THIS AMENDED AND RESTATED AUDIT COMMITTEE CHARTERwas adopted by the Board of Directors (the “Board”) of Civitas BankGroup, Inc. (the “Company”) on February 18, 2004.
The purpose of the Audit Committee (the “Committee”) is to assist the Board with its oversight responsibilities regarding: (i) the integrity of the Company’s financial statements; (ii) the integrity of the accounting and financial reporting processes of the Company and the audits of the financial statements; (iii) the Company’s compliance with legal and regulatory requirements; (iv) the independent auditor’s qualifications and independence; and (v) the performance of the Company’s internal audit function and independent auditor. The Committee shall prepare the report required by the rules of the Securities and Exchange Commission (the “SEC”) to be included in the Company’s annual proxy statement.

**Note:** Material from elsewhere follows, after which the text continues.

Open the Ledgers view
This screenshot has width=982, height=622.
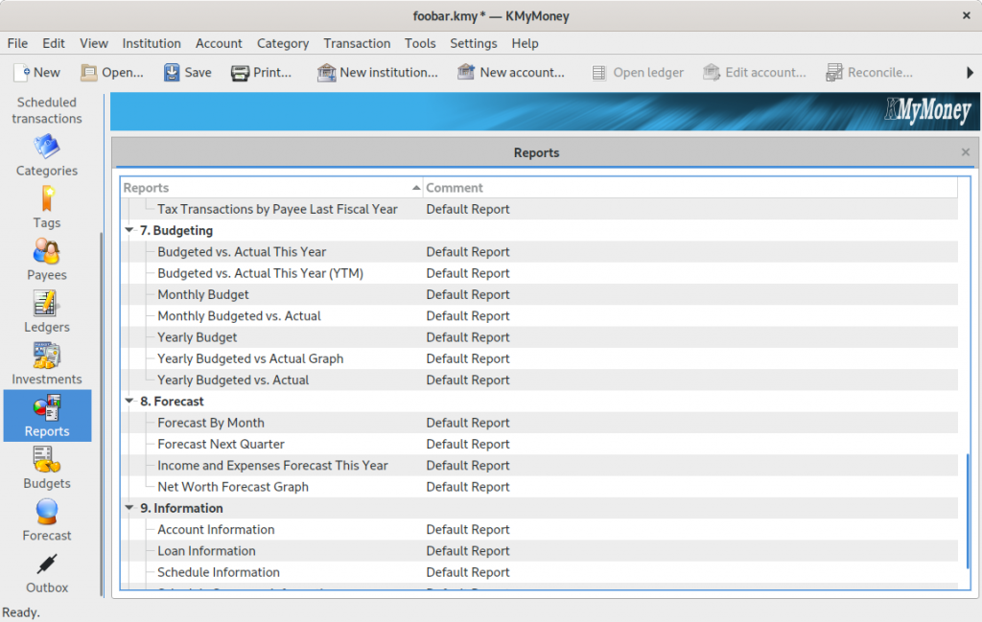(x=46, y=312)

In addition to the powers and responsibilities expressly delegated to the Committee in this Charter, the Committee may exercise any other powers and carry out any other responsibilities delegated to it by the Board from time to time consistent with the Company’s bylaws. The powers and responsibilities delegated by the Board to the Committee in this Charter or otherwise shall be exercised and carried out by the Committee as it deems appropriate without requirement of Board approval, and any decision made by the Committee (including any decision to exercise or refrain from exercising any of the powers delegated to the Committee hereunder) shall be at the Committee’s sole discretion. While acting within the scope of the powers and responsibilities delegated to it, the Committee shall have and may exercise all the powers and authority of the Board. To the fullest extent permitted by law, the Committee shall have the power to determine which matters are within the scope of the powers and responsibilities delegated to it.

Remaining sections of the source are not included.